Monday, 27 April 2026
Dark Ash on Mars
Noticeable change on Mars can take millions of years – but ESA’s Mars Express has captured a blanket of dark ash creeping across the planet in just decades.
The image shows a scene of two halves, with Mars’s typical bright tan-colored sands butting up against dark volcanic ash deposits. When this part of Mars was viewed by NASA’s Viking orbiters in 1976, the ash was noticeably less widespread than it is today.
Tuesday, 28 April 2026
Neptune and Triton
This image of Neptune and Triton was captured by Voyager 2 as it departed the Neptune system on 31 August 1989. Voyager 2's flyby over Neptune's northern hemisphere bent the spacecraft's trajectory downwards out of our solar system's orbital plane.
Thursday, 30 April 2026
Trifid Nebula
The colors in this image from the NASA/ESA Hubble Space Telescope tell a story about density in the Trifid Nebula, a star-forming region about 5000 light-years from Earth. The top left, where it is bright blue, has the least dust. Here, powerful ultraviolet light stripped electrons from nearby gas, creating a glow, with winds creating a bubble by clearing out surrounding dust.

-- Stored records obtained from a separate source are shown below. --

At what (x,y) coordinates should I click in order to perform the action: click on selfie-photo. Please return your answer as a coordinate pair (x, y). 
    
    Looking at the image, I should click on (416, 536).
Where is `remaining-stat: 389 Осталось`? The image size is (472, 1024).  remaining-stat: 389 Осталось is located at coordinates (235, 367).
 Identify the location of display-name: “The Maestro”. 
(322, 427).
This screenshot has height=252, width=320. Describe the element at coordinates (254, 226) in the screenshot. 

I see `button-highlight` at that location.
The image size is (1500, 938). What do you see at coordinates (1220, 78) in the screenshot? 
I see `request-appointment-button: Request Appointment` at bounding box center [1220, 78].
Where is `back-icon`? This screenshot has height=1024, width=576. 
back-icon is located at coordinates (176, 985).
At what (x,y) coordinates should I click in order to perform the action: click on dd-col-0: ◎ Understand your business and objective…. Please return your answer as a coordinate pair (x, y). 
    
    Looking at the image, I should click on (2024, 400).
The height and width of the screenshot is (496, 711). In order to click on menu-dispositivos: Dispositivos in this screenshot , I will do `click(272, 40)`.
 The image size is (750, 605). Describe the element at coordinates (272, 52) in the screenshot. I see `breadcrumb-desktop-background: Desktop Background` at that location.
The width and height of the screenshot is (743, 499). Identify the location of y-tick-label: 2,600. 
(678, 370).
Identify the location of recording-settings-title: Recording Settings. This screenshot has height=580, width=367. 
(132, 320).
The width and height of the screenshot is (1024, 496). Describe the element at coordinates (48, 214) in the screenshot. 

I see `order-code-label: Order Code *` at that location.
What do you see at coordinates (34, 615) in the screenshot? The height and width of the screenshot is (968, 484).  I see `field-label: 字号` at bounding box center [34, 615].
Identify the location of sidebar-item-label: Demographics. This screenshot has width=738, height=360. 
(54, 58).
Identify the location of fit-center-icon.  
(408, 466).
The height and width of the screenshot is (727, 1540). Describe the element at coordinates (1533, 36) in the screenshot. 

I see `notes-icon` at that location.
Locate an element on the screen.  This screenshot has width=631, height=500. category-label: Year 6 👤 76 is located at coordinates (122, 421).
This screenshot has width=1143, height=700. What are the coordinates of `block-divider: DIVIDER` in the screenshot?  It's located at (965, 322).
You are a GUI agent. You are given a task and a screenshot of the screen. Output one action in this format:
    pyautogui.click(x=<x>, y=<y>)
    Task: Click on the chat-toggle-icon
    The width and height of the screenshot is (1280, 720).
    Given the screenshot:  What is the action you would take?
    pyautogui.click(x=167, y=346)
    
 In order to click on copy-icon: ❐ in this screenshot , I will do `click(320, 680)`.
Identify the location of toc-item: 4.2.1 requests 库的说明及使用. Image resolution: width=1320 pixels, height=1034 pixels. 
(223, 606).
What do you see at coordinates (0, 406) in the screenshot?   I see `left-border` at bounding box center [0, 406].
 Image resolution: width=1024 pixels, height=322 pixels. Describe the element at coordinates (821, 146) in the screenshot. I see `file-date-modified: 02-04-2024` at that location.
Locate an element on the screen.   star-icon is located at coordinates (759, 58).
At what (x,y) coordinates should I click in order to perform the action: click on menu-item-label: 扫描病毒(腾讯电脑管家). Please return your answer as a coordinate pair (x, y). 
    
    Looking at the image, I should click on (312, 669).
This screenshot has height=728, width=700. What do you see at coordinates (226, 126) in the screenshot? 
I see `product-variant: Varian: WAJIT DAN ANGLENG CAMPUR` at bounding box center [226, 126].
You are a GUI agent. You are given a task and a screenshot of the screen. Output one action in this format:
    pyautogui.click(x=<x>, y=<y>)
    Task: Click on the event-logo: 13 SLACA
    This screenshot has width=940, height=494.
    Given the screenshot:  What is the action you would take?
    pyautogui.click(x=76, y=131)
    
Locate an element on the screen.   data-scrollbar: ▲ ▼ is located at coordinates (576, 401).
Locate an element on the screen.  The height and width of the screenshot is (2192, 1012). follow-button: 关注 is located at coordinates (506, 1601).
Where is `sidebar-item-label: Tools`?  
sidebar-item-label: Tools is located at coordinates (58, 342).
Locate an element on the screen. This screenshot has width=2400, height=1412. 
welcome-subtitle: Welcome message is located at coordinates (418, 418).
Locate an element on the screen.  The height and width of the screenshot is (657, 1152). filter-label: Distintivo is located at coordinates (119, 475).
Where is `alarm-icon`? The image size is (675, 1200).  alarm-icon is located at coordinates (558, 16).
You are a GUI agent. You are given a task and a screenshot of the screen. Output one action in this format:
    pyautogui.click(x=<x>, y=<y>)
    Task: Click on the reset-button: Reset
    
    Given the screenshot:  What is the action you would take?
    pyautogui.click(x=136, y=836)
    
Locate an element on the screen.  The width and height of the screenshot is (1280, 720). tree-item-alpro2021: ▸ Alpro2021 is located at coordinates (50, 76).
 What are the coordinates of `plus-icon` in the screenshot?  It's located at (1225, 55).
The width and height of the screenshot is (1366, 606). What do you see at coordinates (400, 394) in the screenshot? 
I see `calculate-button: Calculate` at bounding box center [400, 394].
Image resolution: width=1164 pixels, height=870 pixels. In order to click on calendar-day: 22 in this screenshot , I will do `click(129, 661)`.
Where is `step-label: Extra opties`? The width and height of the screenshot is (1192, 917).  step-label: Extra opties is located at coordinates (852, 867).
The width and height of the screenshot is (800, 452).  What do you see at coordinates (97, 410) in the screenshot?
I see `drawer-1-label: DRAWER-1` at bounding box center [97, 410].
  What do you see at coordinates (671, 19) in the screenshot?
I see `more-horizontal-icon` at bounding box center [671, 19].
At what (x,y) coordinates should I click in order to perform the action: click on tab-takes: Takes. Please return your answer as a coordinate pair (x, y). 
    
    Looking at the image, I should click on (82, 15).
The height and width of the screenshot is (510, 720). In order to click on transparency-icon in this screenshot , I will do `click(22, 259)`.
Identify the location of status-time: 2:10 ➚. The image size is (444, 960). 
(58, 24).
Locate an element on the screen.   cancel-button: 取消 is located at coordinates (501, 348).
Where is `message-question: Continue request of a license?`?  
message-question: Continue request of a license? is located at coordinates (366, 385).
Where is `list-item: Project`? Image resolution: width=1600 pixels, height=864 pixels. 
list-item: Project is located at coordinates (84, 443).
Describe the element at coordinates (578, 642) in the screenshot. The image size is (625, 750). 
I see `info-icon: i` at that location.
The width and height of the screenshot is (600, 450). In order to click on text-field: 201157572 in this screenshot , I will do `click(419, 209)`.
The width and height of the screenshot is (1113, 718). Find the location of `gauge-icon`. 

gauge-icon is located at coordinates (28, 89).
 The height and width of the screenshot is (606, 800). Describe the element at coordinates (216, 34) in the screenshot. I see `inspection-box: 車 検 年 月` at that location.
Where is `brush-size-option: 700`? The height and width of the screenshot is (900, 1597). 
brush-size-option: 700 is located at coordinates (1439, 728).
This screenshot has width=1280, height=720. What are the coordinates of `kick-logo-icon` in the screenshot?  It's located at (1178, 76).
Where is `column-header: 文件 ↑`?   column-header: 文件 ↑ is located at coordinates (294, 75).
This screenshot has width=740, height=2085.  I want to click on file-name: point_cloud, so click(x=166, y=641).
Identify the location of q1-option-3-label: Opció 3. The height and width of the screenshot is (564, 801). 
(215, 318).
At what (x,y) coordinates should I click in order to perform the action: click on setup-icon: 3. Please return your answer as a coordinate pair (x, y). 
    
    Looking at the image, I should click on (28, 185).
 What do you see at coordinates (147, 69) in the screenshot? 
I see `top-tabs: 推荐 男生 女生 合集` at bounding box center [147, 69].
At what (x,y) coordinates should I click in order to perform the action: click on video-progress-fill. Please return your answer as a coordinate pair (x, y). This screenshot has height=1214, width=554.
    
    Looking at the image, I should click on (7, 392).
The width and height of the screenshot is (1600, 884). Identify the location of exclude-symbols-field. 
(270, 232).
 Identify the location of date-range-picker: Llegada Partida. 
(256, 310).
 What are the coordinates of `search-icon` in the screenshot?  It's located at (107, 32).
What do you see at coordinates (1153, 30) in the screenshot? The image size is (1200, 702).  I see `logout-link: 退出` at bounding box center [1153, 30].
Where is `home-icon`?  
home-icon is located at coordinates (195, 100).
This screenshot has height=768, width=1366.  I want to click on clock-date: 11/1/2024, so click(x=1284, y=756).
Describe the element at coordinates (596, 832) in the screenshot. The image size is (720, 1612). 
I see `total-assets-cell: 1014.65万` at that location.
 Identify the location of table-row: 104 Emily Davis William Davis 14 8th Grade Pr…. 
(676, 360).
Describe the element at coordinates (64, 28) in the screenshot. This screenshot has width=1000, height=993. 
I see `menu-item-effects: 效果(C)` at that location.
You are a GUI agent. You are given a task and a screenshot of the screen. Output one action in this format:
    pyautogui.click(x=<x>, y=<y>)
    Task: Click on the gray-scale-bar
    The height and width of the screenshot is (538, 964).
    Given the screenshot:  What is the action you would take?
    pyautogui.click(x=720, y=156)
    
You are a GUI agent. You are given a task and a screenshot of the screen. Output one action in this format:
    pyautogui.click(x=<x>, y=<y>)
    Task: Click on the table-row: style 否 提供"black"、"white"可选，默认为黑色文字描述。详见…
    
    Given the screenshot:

An example of active cloud destruction is toward the top of the head-shaped area with two 'horns.' Bright yellow gas streams upward where gas and dust are being destroyed.
Thicker dust appears dark brown, like mud. In the far-right corner, which is nearly pitch-black, the dust is densest.
Fully formed stars (bright orange orbs) are scattered across the scene. Their light and stellar winds have also cleared the immediate surroundings.
Over millions of years, the gas and dust that make up this nebula (also known as Messier 20 or M20) will disappear, and only stars will remain.
Friday, 1 May 2026
First Photo from the Surface of the Moon
Close-up image of the Oceanus Procellarum region of the Moon from the Soviet Luna 9 lander in February 1966.
Luna 9 made the first survivable landing on the moon and snapped the first photos from its surface.